秦慕楚嘆了口氣,帶著一臉不忍心的笑容把準備好的冰塊塞進他的睡衣……
“嗷——呦吼!”
很好,已經從豬變成了猿猴,越來越接近人類了。
秦慕楚看著彈起來,上躥下跳抖著冰塊的周秸倫,點點頭,轉身走向客廳:
“刷牙洗臉,早餐在桌上,快點!”
……
燕京的環線路上,密密麻麻的車輛以龜速在上面行駛,秦慕楚的車也是其中之一。
“這麼塞吼,臺北也塞車,但沒這麼嚴重唉。”
周秸倫從車窗探出頭,看著長長不見盡頭的車輛長龍,發出感嘆。
秦慕楚撇了他一眼:
“不是你賴床我們完全可以避開這波早高峰,現在已經快到了。”
“胡說!”
周秸倫縮回頭,盯著秦慕楚:
“我,從不賴床,我要告你誹謗!”
秦慕楚搖了搖頭,這副無恥的樣子也不知道學的誰。
一路晃悠著,向著演播廳進發,秦慕楚也不急,春晚節目組到了他這個級別也不需要打卡。
目前他的節目還處於磨練兩個演員演技階段,別的人員還沒加入進來,所以去遲了只要提前和付大龍、鄧朝說一聲就行。
……
“秦導。”
門衛和秦慕楚打著招呼。
見了一個多月的面,他也記住了秦慕楚,關係已經熟悉到就算秦慕楚忘帶工作牌,也會讓秦慕楚進去。
“這是我保鏢。”
秦慕楚指了指周秸倫。
“靠了,你才是保鏢!”
周秸倫給了秦慕楚一肘。
灣省口音雖然讓門衛多看了一眼,但也沒說什麼,讓兩人進入演播廳。
走在演播廳內,周秸倫東張張西望望,
“還是和以前一樣吼,都沒什麼變化的。”
他2004年就上過春晚,演唱《龍拳》。
上春晚的過程還挺坎坷的,當時的春晚總導演想邀請這位新晉人氣歌手,但計劃報上去很快就被打了回來。
原因是“不知道他在唱什麼,口齒不清”。
後來還是總導演堅持,在央視網上,發起了一個簽名的活動。
沒想到最後多達200w人支援周杰倫上春晚。
那時候網路可不發達,電腦也沒有普及,這樣的資料是很恐怖的。
周秸倫因此才在零四年登上春晚舞臺。
如今故地重遊,他心中還有些感慨,頗有物是人非之感。
然後秦慕楚就將他從感慨里拉回現實:
“唱完《龍拳》臺下鴉雀無聲,一個鼓掌的都沒有,這麼尷尬的事,我也能記一輩子。

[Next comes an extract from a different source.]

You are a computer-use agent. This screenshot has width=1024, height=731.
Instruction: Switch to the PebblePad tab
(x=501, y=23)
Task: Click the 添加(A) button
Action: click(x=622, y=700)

”
周秸倫頓時跳腳:
“那能怪我嗎?非要我字正腔圓地唱《龍拳》唉,那種歌一個字一個字唱清楚還有什麼味道嘛!”
“這就是伱今年拒絕春晚的理由?”
秦慕楚從金嶽那裡瞭解到,其實今年春晚也是有邀請周秸倫的。
又是新專輯,又是《黃金甲》,這麼大的熱度春晚自然不會放過他,但是周秸倫拒絕了。
理由也很充分,要配合《黃金甲》宣傳工作,無暇顧及春晚排練。
但秦慕楚懷疑其實就是04年那次冷場給他留下了心理陰影。
而且他現在逼格也逐漸成了,沒必要冒上去丟臉的風險。
周秸倫連連搖頭,認真地道:
“絕對不是,我一直覺得我歌詞唱得挺清楚的,就算真的唱不清楚,那也是方文汕詞寫得有問題,他的詞就是讓人沒辦法唱清楚……喂喂,你等等我啦,我講真的,真不是我的問題!”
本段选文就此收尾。